# cherry barb (Puntius titteya) aggression



## fireman (Apr 28, 2006)

i bought a pair of cherry barbs 1 male and 1 female. by the end of the first day at night the male started getting aggressive with the female. he chases her constantly into hiding. if he sees her roaming around she gets chased. this has been going on for about 4 days now. female doesnt get much to eat either because when she goes to top for food the male chases her away. i was thinking about getting 1 more male and 3 females. so maybe the males will chase each other instead and also there will be more females so theyll feel more comfortable. any suggestions on what to do.?


----------



## Astral (Sep 24, 2004)

I have 1 male and 3 females and all is good cuz the male's attention is divided. Getting another male would be cool because they will mock fight with each other but I think then you will need more females. (but I'm not an expert on these guys so I'll someone else advise on the male female ratio if you have 2 males)

They are very nice, peaceful and hardy fish to keep


----------



## fireman (Apr 28, 2006)

i know someone that used to have a male and female with other community fish and the male chased all of them for about a week then calmed down. i hope it does that with mine.


----------



## mpe1329 (Sep 1, 2007)

I recommend you get a dozen of them to disperse the aggression. They're great fish. I haven't kept them in many years but when I did, they spawned and I didn't notice it until I saw the fry, about a half dozen of which made it to adulthood without my removing them from a heavily planted tank.


----------



## JustOneMore21 (Mar 19, 2007)

I suggest keeping them in ratios of atleast 1 male to 2 females.....having more females than that would be even better.  I keep 1m/2f and the male isn't very aggressive.


----------



## spypet (Jul 27, 2007)

I got rid of my female, and have 5 males that all play nicely in my 30g tank.
when it comes to issues like this, it often boils down to the tank and fish.
the only common observation is the bigger the school, the less aggression.


----------



## fireman (Apr 28, 2006)

last night i noticed that for about a good hour my male followed the female without nipping but just going around her alot and they would go through the javamoss alot and he would rub on her a little bit and when he goes away the female followed him and the did they same thing over and over. but about an hour after they did that female was being chased again into hiding. would that be breeding behavior?


----------



## JanS (Apr 14, 2004)

Yes, that probably is spawning behavior, but that's not to say that even though they are spawning they won't hurt each other.

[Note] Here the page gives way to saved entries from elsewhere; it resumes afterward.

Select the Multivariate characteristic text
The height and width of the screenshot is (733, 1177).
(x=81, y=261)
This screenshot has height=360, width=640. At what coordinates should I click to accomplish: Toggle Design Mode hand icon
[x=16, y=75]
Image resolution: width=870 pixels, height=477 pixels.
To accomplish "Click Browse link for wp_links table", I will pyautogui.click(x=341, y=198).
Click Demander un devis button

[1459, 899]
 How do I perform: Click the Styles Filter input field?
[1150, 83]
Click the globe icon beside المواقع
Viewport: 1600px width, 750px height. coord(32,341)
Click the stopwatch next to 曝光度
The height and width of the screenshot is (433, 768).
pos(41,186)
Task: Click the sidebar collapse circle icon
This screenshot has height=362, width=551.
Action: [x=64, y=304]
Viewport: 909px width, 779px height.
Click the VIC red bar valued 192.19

I would definitely get more as suggested and that should help. I have about 8 of them in a 29 gallon and they all get along peacefully. It is correct that the ratio should be at least one male to 2 or more females. Cherries are much less aggressive than many other barbs, but if given the opportunity, they will all misbehave...


----------



## aquabillpers (Apr 13, 2006)

The male wants to spawn with the female. That's why he is chasing her. As was noted earlier, several females will dilute the male's efforts and probably tire him out enough that he will no longer be a problem.

There is a lot of evidence that boys and girls do better in single gender schools. The behavior of the barbs illustrates why.  

Bill


----------